# Etakmit's Lawn Journal



## etakmit (Oct 31, 2020)

I'm going to start this prior to actually beginning to work on the lawn. This for now will be a point for me to document what's going on. Learn and maybe discuss my thoughts 

It's November 10th - usually by now we've had a freeze, snow, etc. We haven't. We've had a few overnights touch < 40 but that's about it. Its been 70+ this past week. Weird times.

In my welcome post I mentioned that my main focus will be my front yard (~1000 sq ft) for now. My rear yard is a MESS and with a dog and a trampoline that doesn't move - it'll stay that way until I have the front under control and in a good routine (giving me a good base to tackle the tougher project).

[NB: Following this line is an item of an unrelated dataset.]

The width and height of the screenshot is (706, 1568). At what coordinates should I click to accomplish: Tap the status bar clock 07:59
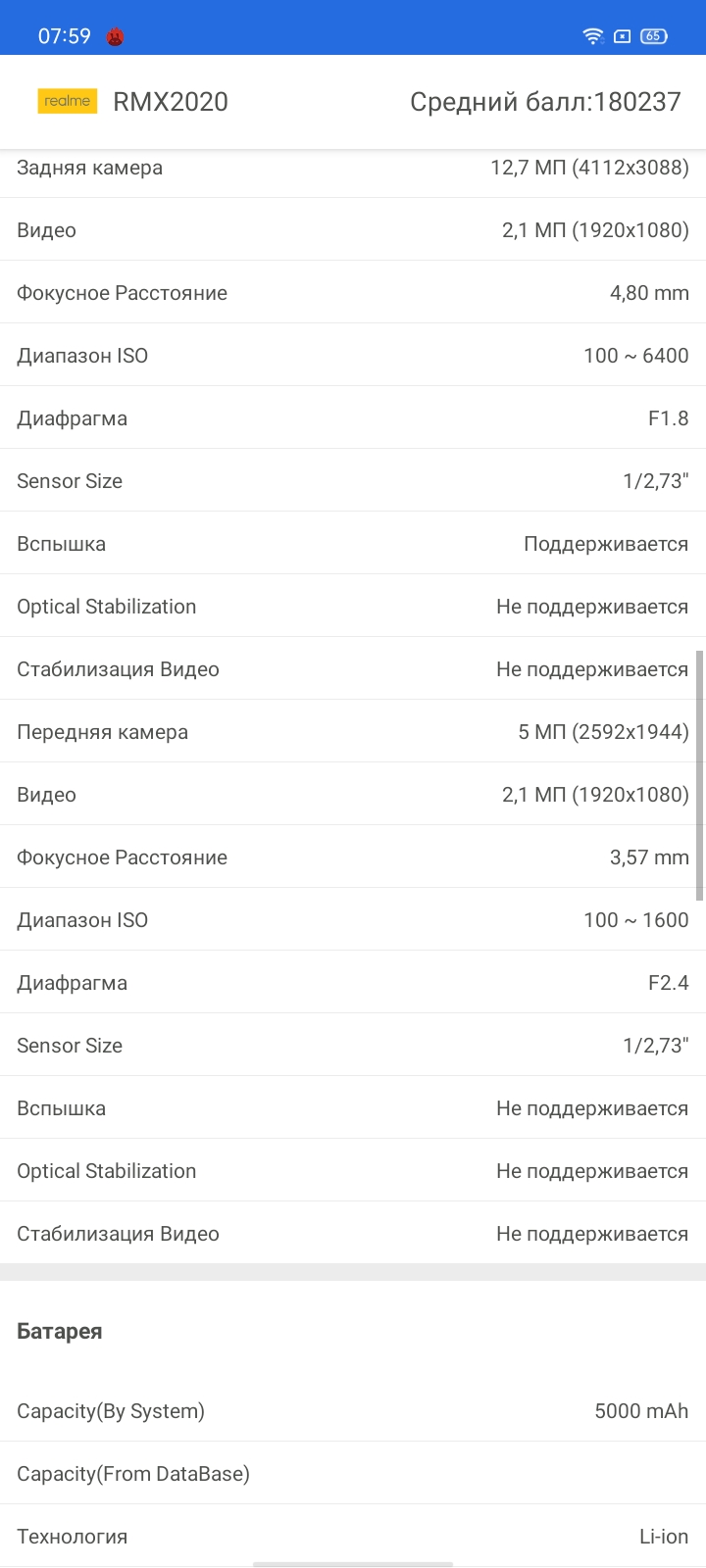point(64,36)
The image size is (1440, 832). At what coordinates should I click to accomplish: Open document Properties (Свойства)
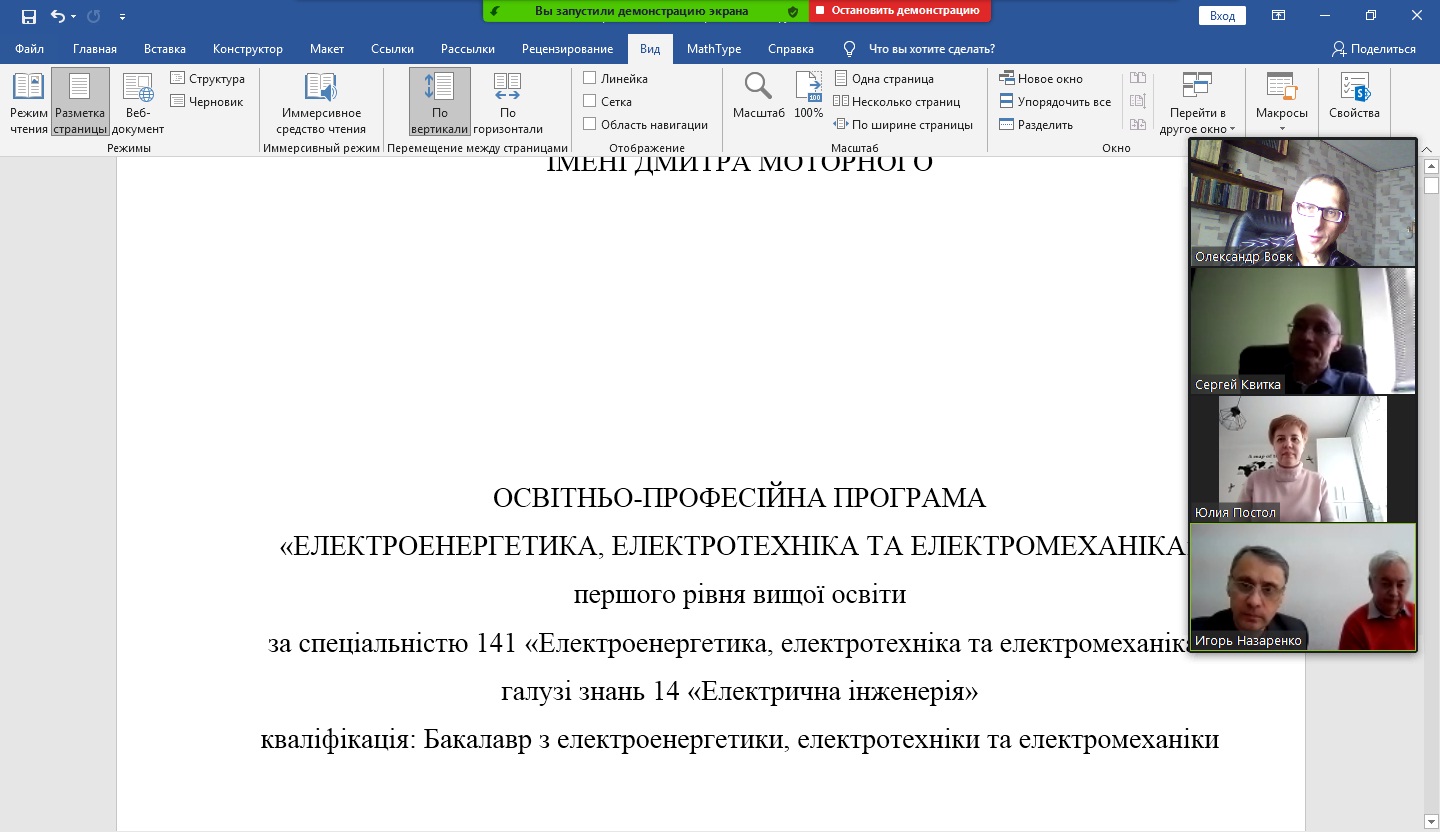(x=1354, y=97)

The front yard? It's a mish mash of grass and weed varieties. Lots of unevenness, bare spots - it's looking real good right now though 

The spring goal is to get a quick dethatch in and some overseeding (yeah I know - leading into summer not great, but it'll be sissy grass just to fill in). My big goal is figuring out regular watering - I'm bad it and I need to do better. Probably going to do some above ground irrigation sprinkler heads on a timer for now.

The other big thing is getting a fertilization routine in. Gonna spend my winter sorting out the path to take.

Plenty of fun in front of me


----------



## Chris LI (Oct 26, 2018)

Welcome to TLF! With the above normal temperatures, your soil temps should allow for one more application of fertilizer. It should give you a jump start for next year. Urea 46-0-0 or Ammonium Sulfate 21-0-0 are your best bets (available at turf or farm suppliers), since they are completely fast release (100% water soluble Nitrogen). However, anything that you can find that is NOT mostly slow release will do. If you can find end of season sales, even better. Try not to get something with a high last number of the three numbers on the label, which is Potassium, because late season applications of Potassium can increase Snow Mold problems, from university studies. Good luck!


----------